If you’re the publisher of Lonely Planet, you publish but present the arguments of both sides up front. And you try to steer people away from government-owned properties and attractions.
And, if I read correctly the article in Irrawaddy that I linked above, you still fail to do so despite your best efforts to walk the line, and you end up helping the state:
The current Lonely Planet guidebook devotes a half page to the Strand, a gleaming white monument to the glories of the British Empire. “Though well beyond the budget of many visitors to Myanmar as a place to spend the night, the Strand is well worth a visit for a drink in the bar, high tea in the lobby lounge or a splurge lunch at the café,” says the guide. Some independent travel writers find themselves splurging in uncomfortably close proximity to expense account government spooks.

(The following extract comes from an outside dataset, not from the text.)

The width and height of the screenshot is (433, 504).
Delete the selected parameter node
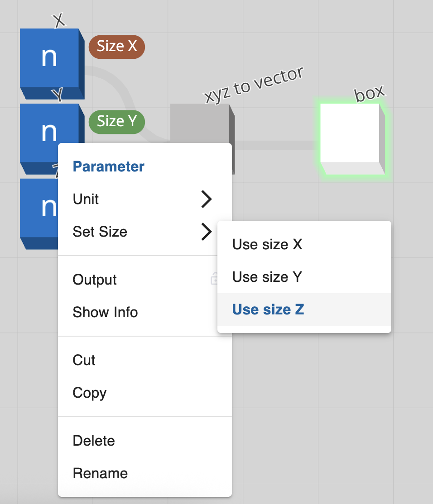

The writers of travel guides like these are…well, if I may offer a rank generalization, not usually in the Fox News key demographic. The consumers of Lonely Planet and Rough Guides I’ve encountered around the world, if my generalize again, tend also to be of the hemp-granola-crystals-and-incense sort. But both of these guides clearly understand the perils of engagement with a regime like Burma’s.
Neither was tempted by the third option: act as a mouthpiece for the Burmese government, tout their businesses, and do what they say in exchange for a preferred status in reporting there. That option, of course, is what CNN’s bureau chief admitted to embracing to keep its operations running in Saddam’s Baghdad.
But limited engagement with fascist regimes–Iran and Syria–is also the chosen course advanced by the Iraq Survey Group. And it’s also the policy urged by Hillary Clinton and John Edwards.
The reason we took this little detour to Burma is this: even limited engagement is problematic. Even limited engagement helps keep evil in power and grants it legitimacy. Morally, it’s pretty skeevy. Politically, it encourages a regime’s supporters and dismays its opponents. Strategically, it doesn’t solve anything and may allow enemy regimes to grow stronger. Practically, most of the regimes whose interests lie diametrically opposed to ours shouldn’t be trusted to honor any such negotiations anyway.
“Neocons” and hawkish conservatives are often criticized for a simplistic shoot-first worldview. But it bothers me that I have seen very little evidence that the Left takes seriously the problems associated with “engagement”, or even acknowledges that there are any. Usually I see the litany of problems in Iraq, often followed by a defense of the moderation of the “real” Iranian regime–and then a leap the conclusion that therefore, negotiation with Iran must be called for. Hey, it’s different, so it must be better, right?
No. In the small matters such as a guidebook for Burma, well-meaning writers who (whether liberal or not) are cosmopolitan and politically aware and sip green tea with the Dalai Lama know damn well that such a choice is a complicated one, and that sometimes isolation is the right decision–even if it is a painful and costly one–and that not only won’t engagement won’t solve anything, it may make things worse.
DPRK PS: President Bush’s recent agreement with North Korea has come under such criticism as well. John Bolton, for one, doesn’t like it at all. I’m not sure what to make of it yet–I certainly don’t trust Kim Jong Il as far as Madeline Albright could throw him; but on the other hand our time and resources are limited and Iran’s sponsorship of terrorism and Israel-incineration rhetoric make controlling their nuclear program more of an immediate priority than KJ’s.
What I do see on the Right is a debate that acknowledges the essentially cruddy character of all the options we face. Isolation or engagement, attack or appeasement–none of them are a reflexive feel-good option. When Bush makes any kind deal with Musharraf or the Saudis–or remember Dubai!— he takes heat from the Right, as well as the Left who kick him for political points. We’re living in risky times, and we can’t afford a fuzzy-headed ideological preference for any particular tactic–unless “prudence” counts as an ideology.
Just remember all this when those who demand we engage with Iran’s mullahs bill themselves as the “realists”.